At these regional conventions, players only receive approximately a 10% chance to receive any boon that is provided at the convention. I don't think it is unreasonable to offer a similar chance to non-convention players.

One tool that has finally been opened to me is I am able to filter play of individual scenarios, and to see every reported table and every Pathfinder Society number that was at that table. I am also able to filter dates so I can see exactly how many tables of a specific scenario were reported over a specified time. Playing around with this new tool got me to thinking about how I could utilize it for the benefit of the entire Pathfinder Society player base.

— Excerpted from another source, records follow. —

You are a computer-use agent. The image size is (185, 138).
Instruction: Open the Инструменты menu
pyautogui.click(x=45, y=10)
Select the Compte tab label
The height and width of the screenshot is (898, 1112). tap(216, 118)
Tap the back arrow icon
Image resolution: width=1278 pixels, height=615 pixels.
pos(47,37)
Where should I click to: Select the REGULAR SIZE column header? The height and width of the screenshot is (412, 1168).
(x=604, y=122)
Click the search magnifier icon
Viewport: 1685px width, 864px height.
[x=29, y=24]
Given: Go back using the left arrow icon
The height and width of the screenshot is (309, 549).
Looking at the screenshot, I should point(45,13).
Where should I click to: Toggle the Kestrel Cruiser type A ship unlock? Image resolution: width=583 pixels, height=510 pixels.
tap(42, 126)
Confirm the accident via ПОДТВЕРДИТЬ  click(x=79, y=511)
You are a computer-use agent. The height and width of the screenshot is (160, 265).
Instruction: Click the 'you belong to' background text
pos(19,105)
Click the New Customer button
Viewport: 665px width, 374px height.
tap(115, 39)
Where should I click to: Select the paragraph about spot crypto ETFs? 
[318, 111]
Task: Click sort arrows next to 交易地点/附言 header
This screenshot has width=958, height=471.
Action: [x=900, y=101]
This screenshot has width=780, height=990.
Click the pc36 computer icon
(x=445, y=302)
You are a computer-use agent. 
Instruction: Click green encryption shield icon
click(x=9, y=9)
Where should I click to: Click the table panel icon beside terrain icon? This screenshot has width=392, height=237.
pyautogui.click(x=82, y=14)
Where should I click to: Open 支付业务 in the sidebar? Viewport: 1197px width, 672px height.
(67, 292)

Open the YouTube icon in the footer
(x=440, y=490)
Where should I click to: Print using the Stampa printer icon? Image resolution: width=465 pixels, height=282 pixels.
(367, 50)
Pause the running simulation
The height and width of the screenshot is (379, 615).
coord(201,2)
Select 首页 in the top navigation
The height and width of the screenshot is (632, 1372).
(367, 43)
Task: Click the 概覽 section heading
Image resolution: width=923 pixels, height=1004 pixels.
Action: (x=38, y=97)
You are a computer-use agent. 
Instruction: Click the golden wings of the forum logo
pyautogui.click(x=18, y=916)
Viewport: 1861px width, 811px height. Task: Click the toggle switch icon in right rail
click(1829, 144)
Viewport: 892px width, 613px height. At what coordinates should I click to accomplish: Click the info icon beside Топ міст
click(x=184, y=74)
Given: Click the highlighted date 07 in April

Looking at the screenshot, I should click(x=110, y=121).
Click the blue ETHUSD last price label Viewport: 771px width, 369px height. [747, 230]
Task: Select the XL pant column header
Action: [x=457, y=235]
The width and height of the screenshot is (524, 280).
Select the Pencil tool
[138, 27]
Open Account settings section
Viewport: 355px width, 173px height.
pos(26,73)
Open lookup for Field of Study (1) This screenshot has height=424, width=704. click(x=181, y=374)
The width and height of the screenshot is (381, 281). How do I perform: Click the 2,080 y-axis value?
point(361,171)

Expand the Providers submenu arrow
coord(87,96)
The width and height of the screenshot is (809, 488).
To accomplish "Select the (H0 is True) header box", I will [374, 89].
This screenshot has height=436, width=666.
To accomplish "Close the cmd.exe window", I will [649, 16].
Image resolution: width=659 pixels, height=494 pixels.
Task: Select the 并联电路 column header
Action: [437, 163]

My initial thought is that when a scenario presents something unique, such as helping a race like ratfolk, catfolk, or dhampirs (and no, I am not advising one way or another whether either of these races will make an appearance in Season 5), it might be possible to offer these races (or whatever races were aided in a specified scenario) via a lottery type of system. While I certainly don't want to flood the OP with a zoo of races (such as making them available on a Chronicle sheet for everyone who plays the specified scenario), I don't think it is a bad thing to occassionally give a limited pool of players the chance to play a new race, similar to the Grippli boon at Gen Con this year, as long as we control the flow of how many become available. With that said, my thinking is that after the first month or two of a specified scenario, I would randomly select from all tables that reported success in the specified scenario. All the players and GMs of the randomly selected tables would then have the unique Chronicle sheet sent directly to them.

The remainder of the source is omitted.